▶ [Records for processing]
»»

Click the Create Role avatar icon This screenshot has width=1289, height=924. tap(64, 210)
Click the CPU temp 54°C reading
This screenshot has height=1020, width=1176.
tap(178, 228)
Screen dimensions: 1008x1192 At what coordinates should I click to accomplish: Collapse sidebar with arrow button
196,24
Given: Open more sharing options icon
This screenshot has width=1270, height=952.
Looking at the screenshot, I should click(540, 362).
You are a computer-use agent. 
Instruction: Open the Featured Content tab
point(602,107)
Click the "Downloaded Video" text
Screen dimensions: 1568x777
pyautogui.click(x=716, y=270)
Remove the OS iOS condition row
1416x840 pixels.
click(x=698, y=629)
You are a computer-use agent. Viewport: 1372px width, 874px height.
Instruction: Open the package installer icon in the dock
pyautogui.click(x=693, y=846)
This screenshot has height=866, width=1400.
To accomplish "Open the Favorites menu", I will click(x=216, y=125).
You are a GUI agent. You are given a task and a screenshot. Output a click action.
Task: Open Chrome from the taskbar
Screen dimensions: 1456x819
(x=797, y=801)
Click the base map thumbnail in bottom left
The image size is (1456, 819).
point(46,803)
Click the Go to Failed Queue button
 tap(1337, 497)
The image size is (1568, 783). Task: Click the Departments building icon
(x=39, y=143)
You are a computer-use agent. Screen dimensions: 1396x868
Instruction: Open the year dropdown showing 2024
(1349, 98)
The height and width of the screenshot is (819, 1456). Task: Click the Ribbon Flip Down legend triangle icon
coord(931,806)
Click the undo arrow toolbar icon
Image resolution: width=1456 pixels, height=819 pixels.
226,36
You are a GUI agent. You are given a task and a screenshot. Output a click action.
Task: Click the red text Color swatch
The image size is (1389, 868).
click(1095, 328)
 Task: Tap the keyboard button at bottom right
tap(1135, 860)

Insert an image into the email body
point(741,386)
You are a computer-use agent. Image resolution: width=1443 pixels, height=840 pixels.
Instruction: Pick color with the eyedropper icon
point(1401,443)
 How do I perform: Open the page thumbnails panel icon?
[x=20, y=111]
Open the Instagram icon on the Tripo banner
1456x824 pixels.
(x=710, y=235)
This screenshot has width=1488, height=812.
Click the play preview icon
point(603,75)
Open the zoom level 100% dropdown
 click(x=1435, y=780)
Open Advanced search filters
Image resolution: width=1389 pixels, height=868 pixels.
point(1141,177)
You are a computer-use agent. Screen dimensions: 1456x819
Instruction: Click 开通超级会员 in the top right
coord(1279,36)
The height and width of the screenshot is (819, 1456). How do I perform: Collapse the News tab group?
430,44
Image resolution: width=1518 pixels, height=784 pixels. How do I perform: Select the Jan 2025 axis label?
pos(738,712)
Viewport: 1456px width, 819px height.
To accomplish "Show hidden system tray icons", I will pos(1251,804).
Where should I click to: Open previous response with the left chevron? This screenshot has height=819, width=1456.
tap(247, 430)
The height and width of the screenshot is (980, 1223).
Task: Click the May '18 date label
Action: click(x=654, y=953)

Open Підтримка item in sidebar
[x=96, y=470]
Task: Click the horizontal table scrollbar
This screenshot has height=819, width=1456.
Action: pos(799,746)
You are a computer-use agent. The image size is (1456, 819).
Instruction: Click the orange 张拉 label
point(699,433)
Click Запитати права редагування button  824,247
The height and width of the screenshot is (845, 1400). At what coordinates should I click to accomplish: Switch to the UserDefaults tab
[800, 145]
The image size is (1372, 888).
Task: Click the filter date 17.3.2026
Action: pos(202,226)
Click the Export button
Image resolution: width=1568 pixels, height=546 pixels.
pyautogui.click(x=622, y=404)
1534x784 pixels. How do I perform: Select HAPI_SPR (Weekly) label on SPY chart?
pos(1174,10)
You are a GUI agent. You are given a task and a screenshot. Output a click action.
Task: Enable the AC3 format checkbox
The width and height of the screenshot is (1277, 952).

««

▶ [Directions] Please copy, exactly as written, every line in the listing above from the line with "Insert an image into the email body" up to and including the line with "Open the Instagram icon on the Tripo banner".

▶ [Answer to the exercise]
Insert an image into the email body
point(741,386)
You are a computer-use agent. Image resolution: width=1443 pixels, height=840 pixels.
Instruction: Pick color with the eyedropper icon
point(1401,443)
 How do I perform: Open the page thumbnails panel icon?
[x=20, y=111]
Open the Instagram icon on the Tripo banner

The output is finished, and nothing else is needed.